Researchers at the Harvard Medical School have developed a universal gene therapy for Diamond-Blackfan Anemia (DBA), a rare genetic disorder characterized by impaired erythropoiesis caused by ribosomal protein mutations. According to a Cell Stem Cell research article, the approach entails controlling the expression of GATA1, a crucial transcription factor in erythropoiesis, only in developing erythroid cells using an erythroid-specific enhancer called hG1E. These discoveries lay the groundwork for a first-in-human universal gene therapy clinical trial and create a novel approach to treating hematopoietic disorders by focusing on downstream pathways instead of directly fixing or swapping out damaged genes.
DBA mutations affect GATA1 translation
DBA is a condition characterized by impaired red blood cell (RBC) production that is usually treated with chronic transfusions, corticosteroids, or hematopoietic stem cell (HSC) transplantation. Up to 37 distinct genes can have mutations that cause DBA, with RPS19 mutations accounting for around 25% of cases. Although lentiviral delivery of the RPS19 gene has shown preclinical success, it does not apply to more than 75% of DBA patients who do not have RPS19 mutations.
DBA mutations converge to diminish ribosome levels, preferentially affecting the translation of specific mRNAs, particularly the hematopoietic master regulator GATA1. Furthermore, loss-of-function GATA1 mutations can bring on DBA.
Researchers from Vijay Sankaran’s lab previously demonstrated that increasing GATA1 expression in bone marrow samples from patients with DBA is sufficient to overcome erythroid differentiation defects in vitro, implying that restoring sufficient GATA1 protein levels could be a therapeutic avenue for DBA patients regardless of genotype. Long-term HSC (LT-HSC) maintenance is hampered by unchecked GATA1 expression in HSCs, necessitating a lineage-based approach to boost GATA1 expression exclusively in RBCs.
Fine-tuned GATA1 gene therapy
Building on their earlier findings, Sankaran’s team replicated the temporal pattern of endogenous GATA1 expression by identifying human regulatory enhancers upstream of the GATA1 gene that drive erythroid-restricted expression. Specifically, lead author Richard A. Voit, MD, PhD, and colleagues identified three DNA regions that are only accessible during erythroid maturation and bound by erythroid transcription factors. These lineage-restricted enhancers were concatenated to form the human GATA1 enhancer (hG1E) element, which was then delivered with a clinical-grade lentiviral vector to maximize GATA1 protein synthesis in erythroid progenitors.

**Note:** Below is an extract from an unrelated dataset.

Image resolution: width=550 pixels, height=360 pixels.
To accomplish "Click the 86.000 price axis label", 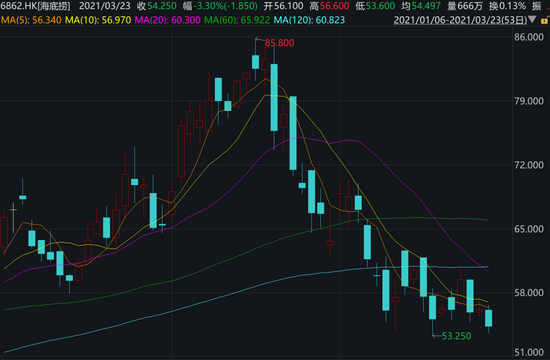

Applying the hG1E-GATA1 vector to human hematopoietic stem/progenitor cells (HSPCs) in culture and xenotransplantation promoted normal maturation and accelerated early erythroid differentiation without compromising HSC function. Additionally, the method effectively increased erythroid production in several in vitro and in vivo DBA models, including primary patient samples from DBA patients with various mutations (e.g., RPL5, RPS19). The treatment overcame the usual erythropoiesis block by stimulating erythroid differentiation in most DBA patient samples. Additionally, the gene therapy was well-tolerated, with no negative impact on non-erythroid differentiation.
Crucially, examination of the hG1E-GATA1 vector’s integration sites in human cells revealed no preferential integration close to genes linked to cancer, indicating a safe profile for clinical application. Moreover, there were no indications of clonal expansion associated with oncogenic risks in the dynamics of clones in mouse models.
While the observed results are promising—showing up to a 21-fold increase in erythroid production—there are limitations. The study does not yet confirm whether these preclinical results will translate into clinical benefits for DBA patients, particularly regarding anemia alleviation. However, hG1E-GATA1 therapy may provide a more significant improvement in erythropoiesis when compared to other treatments, such as corticosteroid therapy and RPS19 gene addition. Ultimately, clinical trials must validate this approach’s safety and therapeutic potential.